## [TRECHO DO DOCUMENTO]

Quem viu o Bolsonaro da semana passada, falando e andando com sua opinião a respeito da CPI, insultando ministros do Supremo e ameaçando cancelar a eleição, pensou que estava sonhando. Viu-o citar a oração do padre-nosso depois de uma conversa de 20 minutos com o presidente da corte, Luiz Fux.
Seria um novo Bolsonaro, respeitador do quadrado da Constituição, moderado e calmo, até na voz.
O que os dois conversaram, não se sabe, mas é muito provável que a essa novidade se aplique a eterna profecia do deputado Luís Eduardo Magalhães: “Não tem a menor possibilidade de dar certo”.
Seria bom que tivesse, mas a índole do capitão, seu projeto eleitoral e os fatos que vêm por aí conspiram contra essa hipótese.
Para que o novo Bolsonaro pudesse sair das cordas seria conveniente que houvesse uma trégua nas investigações que tramitam no Supremo Tribunal. Fux não tem como articulá-la. Há meses ele aceitou a ideia de uma comissão dos Três Poderes para cuidar da pandemia. Ganha uma fritada de morcego quem souber dela.
A comissão existe apenas para tomar o tempo de quem vai às suas reuniões. Ficou no mesmo limbo onde repousava, há meses, o gabinete de crise coordenado pelo general Braga Netto.
Coisas desse tipo acontecem porque estão infiltradas num governo disfuncional, pois só nele poderia ter tramitado a girafa da vacina indiana.
É quase certo que a CPI do Senado seja prorrogada por 90 dias, ocupando o espaço do recesso e indo além dele. O governo continuará sangrando, com uma defesa implausível, num cenário de espetáculo.
Bolsonaro não tem uma versão capaz de explicar o contubérnio de coronéis da reserva, um cabo da PM e um reverendo da ativa em torno de uma compra de vacinas.
Num mundo de sonhos, seria possível supor que Bolsonaro estivesse disposto a deixar de lado por alguns meses a obsessão pelo voto impresso. Isso evitaria conflitos com a Justiça Eleitoral. Não dá certo porque Bolsonaro, como Donald Trump, não tem diferenças com a metodologia dos votos, mas com os resultados. Tanto é assim que até hoje não mostrou provas de fraudes nas votações eletrônicas.
O Bolsonaro moderado não cabe no formato que deu à própria plataforma, inclusive no meio dos oficiais que o seguem. Afinal, o general Pazuello nada fez de errado subindo no seu carro de som e o senador Omar Aziz foi vil, leviano e irresponsável ao tratar dos pixulecos em torno dos quais farfalhavam militares da reserva.
O general da reserva Carlos Alberto dos Santos Cruz, ex-ministro de Bolsonaro, disse que a nota dos comandantes militares e do ministro da Defesa entrou num contexto de manifestações que fazem “só alarmismo”. Na mosca, mas alarmismo é o legume mais apregoado na quitanda do capitão.
O tranquilizante oferecido por Fux poderá até ter algum efeito. Uma semana, numa conta otimista. Para oferecer resultados, deveria ser administrado em doses regulares. Além disso, precisaria do acompanhamento de um profissional de saúde política. O Planalto descumpre o que combina e não há profissional que possa cuidar de um doente que defende a cloroquina e não toma os remédios prescritos.

## [ENUNCIADO]
De acordo com o trecho do documento, com quem Bolsonaro conversou durante 20 minutos antes de citar a oração do padre-nosso?

## [DADOS EXIBIDOS]
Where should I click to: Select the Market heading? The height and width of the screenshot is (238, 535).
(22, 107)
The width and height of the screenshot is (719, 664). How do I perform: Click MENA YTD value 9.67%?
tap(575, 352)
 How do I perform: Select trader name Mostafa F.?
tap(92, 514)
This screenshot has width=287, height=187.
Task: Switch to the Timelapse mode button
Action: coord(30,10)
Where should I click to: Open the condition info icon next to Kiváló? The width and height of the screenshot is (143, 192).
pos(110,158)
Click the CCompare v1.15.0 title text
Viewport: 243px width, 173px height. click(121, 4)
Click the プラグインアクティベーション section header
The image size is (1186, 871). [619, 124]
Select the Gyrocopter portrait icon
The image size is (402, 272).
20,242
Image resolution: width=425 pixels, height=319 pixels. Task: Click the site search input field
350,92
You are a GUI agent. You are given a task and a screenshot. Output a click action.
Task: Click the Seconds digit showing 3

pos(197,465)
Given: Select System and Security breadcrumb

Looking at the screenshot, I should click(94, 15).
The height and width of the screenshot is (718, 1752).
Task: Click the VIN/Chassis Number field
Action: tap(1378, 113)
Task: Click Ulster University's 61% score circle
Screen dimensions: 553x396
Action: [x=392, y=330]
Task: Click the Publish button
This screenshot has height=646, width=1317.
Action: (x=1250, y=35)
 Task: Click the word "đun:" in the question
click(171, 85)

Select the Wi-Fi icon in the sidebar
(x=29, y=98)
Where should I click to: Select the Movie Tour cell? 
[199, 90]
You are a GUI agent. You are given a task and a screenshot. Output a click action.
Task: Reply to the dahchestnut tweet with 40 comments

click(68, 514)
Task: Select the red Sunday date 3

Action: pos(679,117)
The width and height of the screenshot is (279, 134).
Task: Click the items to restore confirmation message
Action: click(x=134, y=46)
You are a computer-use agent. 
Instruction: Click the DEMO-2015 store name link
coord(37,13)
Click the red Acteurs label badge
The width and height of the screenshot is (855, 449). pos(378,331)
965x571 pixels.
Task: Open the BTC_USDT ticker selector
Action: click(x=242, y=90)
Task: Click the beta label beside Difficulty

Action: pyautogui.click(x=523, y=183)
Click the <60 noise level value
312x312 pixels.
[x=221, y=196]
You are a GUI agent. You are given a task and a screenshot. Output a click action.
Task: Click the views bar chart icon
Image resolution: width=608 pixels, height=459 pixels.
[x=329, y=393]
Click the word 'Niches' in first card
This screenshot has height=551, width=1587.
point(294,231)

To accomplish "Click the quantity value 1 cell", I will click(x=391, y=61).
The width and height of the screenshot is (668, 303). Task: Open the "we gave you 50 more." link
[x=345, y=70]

## [RESPOSTA ESCRITA]
Com Luiz Fux, presidente da corte.